The surface morphologies of the G0-Sepabeads, dendrimers with IDA-grafted Sepabeads and after loading the termini with metals were analyzed by SEM, and the percentage of CHNS and oxygen was estimated using an elemental analyzer.

2.3. Typical procedure for the synthesis of β-amino alcohols from epoxides

Synthesis of β-amino alcohols from epoxides was carried out in a solvent (water, methanol, chloroform, dichloromethane, toluene, tetrahydrofuran etc.) and under solvent free conditions. To a mixture of epoxide (1 mmol) and aromatic amine (1 mmol), the M²⁺-metallodendrimer-grafted Sepabead catalyst (4%) was added and the mixture was stirred at ambient temperature. The progress of reaction was monitored on a TLC plate using ethyl acetate–hexane (1 : 9) as the mobile phase till complete consumption of the epoxide was achieved. The complete disappearance of the epoxide was observed within 0.5–3 h. The reaction mixture was separated by simple filtration. The recovered catalyst was washed with 2 bead volumes of ethyl acetate and reused. The crude reaction mixture was concentrated under reduced pressure to obtain the crude product. The purity of the crude products and conversion percentage of the starting material were determined by HPLC analysis. The crude product was purified using preparative column chromatography on silica gel using ethyl acetate–hexane (1 : 9) as the mobile phase. All pure β-amino alcohols were then characterized using ATR-FTIR (IR-prestige, Shimadzu, Japan) and mass spectrometry (ESI⁺).
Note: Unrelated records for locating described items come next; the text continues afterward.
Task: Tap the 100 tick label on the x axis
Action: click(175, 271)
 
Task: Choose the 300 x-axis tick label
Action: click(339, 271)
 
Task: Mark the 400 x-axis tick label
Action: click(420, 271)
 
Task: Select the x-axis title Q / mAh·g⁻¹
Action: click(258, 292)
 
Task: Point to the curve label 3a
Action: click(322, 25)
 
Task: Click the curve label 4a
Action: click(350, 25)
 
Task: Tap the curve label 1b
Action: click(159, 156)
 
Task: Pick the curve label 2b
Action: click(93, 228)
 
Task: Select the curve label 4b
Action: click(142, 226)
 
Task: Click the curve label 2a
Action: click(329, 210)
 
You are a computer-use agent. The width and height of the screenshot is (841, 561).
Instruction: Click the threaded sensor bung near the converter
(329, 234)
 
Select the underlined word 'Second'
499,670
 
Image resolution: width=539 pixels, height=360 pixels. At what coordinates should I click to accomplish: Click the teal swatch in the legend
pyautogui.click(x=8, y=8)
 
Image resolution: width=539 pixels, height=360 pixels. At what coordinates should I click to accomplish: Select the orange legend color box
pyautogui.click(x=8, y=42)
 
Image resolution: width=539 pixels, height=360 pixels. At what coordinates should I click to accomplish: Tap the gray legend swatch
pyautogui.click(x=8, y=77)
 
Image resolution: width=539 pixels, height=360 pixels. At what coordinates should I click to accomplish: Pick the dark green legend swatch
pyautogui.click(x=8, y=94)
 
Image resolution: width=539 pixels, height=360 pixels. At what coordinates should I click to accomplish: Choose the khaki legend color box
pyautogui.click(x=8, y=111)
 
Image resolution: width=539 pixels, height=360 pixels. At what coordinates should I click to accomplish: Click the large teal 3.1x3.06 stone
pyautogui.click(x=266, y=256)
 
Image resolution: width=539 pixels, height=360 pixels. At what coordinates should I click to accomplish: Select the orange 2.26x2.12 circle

2.4. Product characterization

The synthesized β-amino alcohols were analyzed on an Eclipse Plus C18 reverse phase analytical column (250 × 4.6 mm, particle size 5 μm, Agilent Technologies). An isocratic mobile phase of acetonitrile and HFBA (pH 3.5, 2% heptafluorobutyric acid in water) with a ratio of 30 : 70 (v/v) at a flow rate of 1 mL min⁻¹ was used. 3 μL of each sample (crude, purified product etc.) was injected and analyzed for 30 min using a DAD detector (260 nm) and column oven at a temperature of 30 °C.

Mass spectra of each purified product were recorded on a 6410 Triple Quad Mass spectrometry system (Agilent Technologies, USA) by direct injection of a 10 ppm concentrated sample at a flow rate of 1 mL min⁻¹ for 1.6 min. The mobile phase used was composed of acetonitrile and HFBA (pH 3.5, 2% heptafluorobutyric acid in water) with a ratio of 80 : 20 (v/v). The mass spectrometer was operated in ESI positive mode with a scan range of 50–300 m/z (scan type – MS2Scan, scan – 500, fragmentor at 135 V). The source conditions were: capillary at 4500 V, pressure limit 0–400 bar, gas temperature at 350 °C, gas flow – 8 L min⁻¹, and nebulizer at 45 psi. ATR (attenuated total reflection) corrected spectra were also recorded using an IR prestige-21 (Shimadzu, Japan). ATR-FTIR was used to detect the functional groups of the amino alcohols at wave numbers from 4000 to 400 cm⁻¹.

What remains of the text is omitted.